There’s a busy section of track near Grand and Western avenues that Gillis says was built nearly a century ago when gas switch heaters were still common.

“A more modern switch heater is more like a hot air blower, like a giant hair dryer, but we can’t retrofit this plant with that sort of technology,” Gillis said. That’s because the tracks are too densely laid to accommodate the more modern equipment. So Metra sticks with the eye-catching gas burners – and occasional human intervention, like when ice and snow builds up under trains just like it does under cars.

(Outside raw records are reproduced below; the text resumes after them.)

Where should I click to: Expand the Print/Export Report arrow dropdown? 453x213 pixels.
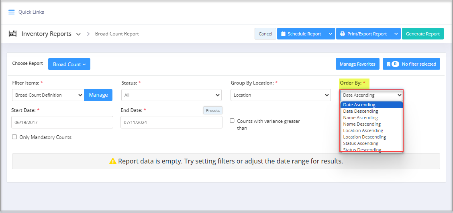tap(396, 34)
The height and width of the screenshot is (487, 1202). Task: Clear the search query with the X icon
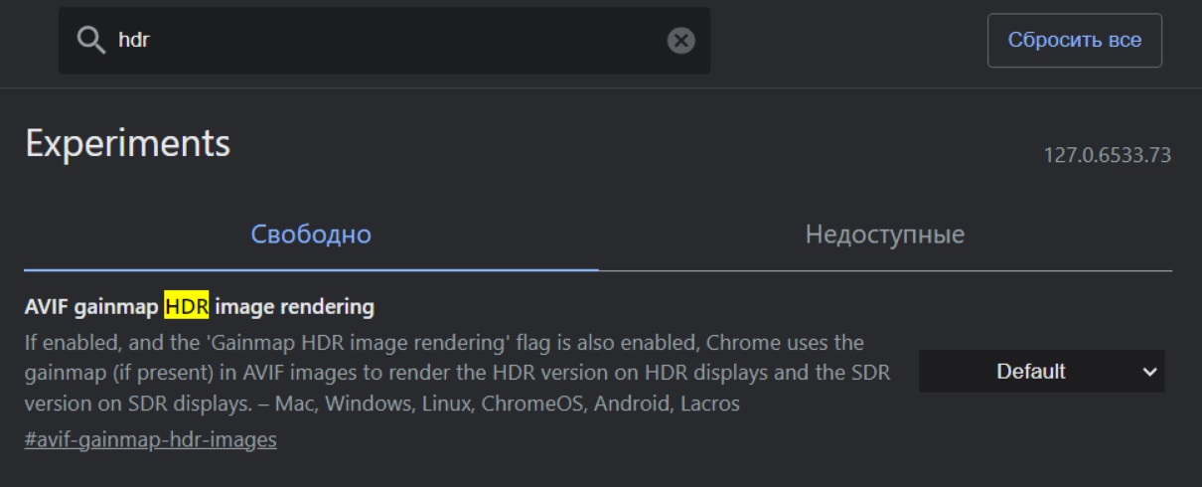[680, 41]
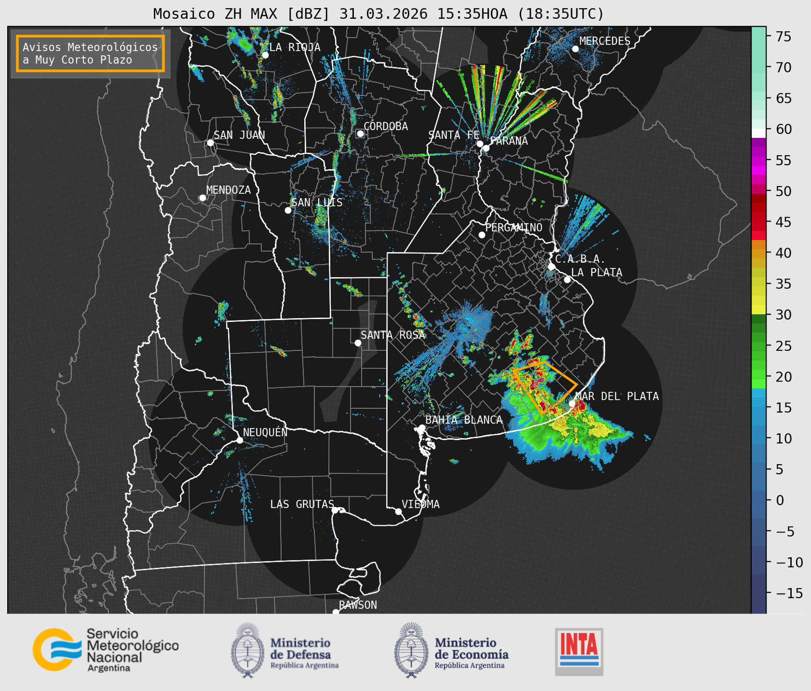Click the Ministerio de Economía emblem
The image size is (811, 691).
tap(411, 651)
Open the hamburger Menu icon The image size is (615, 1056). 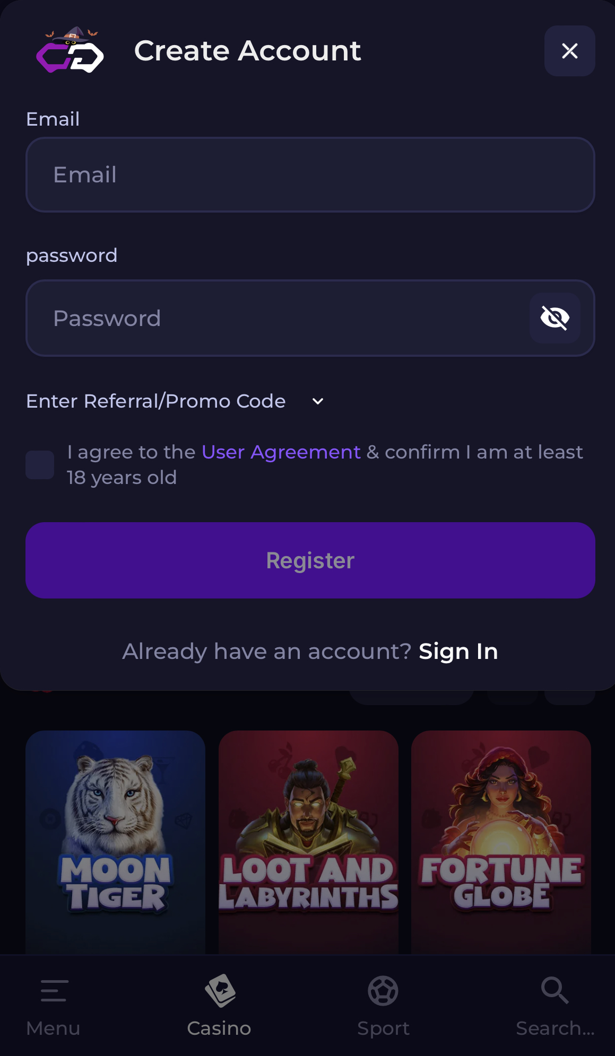pos(54,991)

“They rumble through the switch, and that might knock off the muck from underside the train,” Gillis said. “If it falls straight into the switch, there’s no switch heater in the world that’ll clear that out quickly.”

That means crews have to clear the tracks themselves with a broom or an ice pick. The switch heaters get attention every year, but it’s not all Metra does to keep trains running. After the polar vortex in 2019, “We went out and bought these big cold air blowers to clear snow and ice from the yards,” Gillis said. “They have a blast of (about) 525 miles per hour.”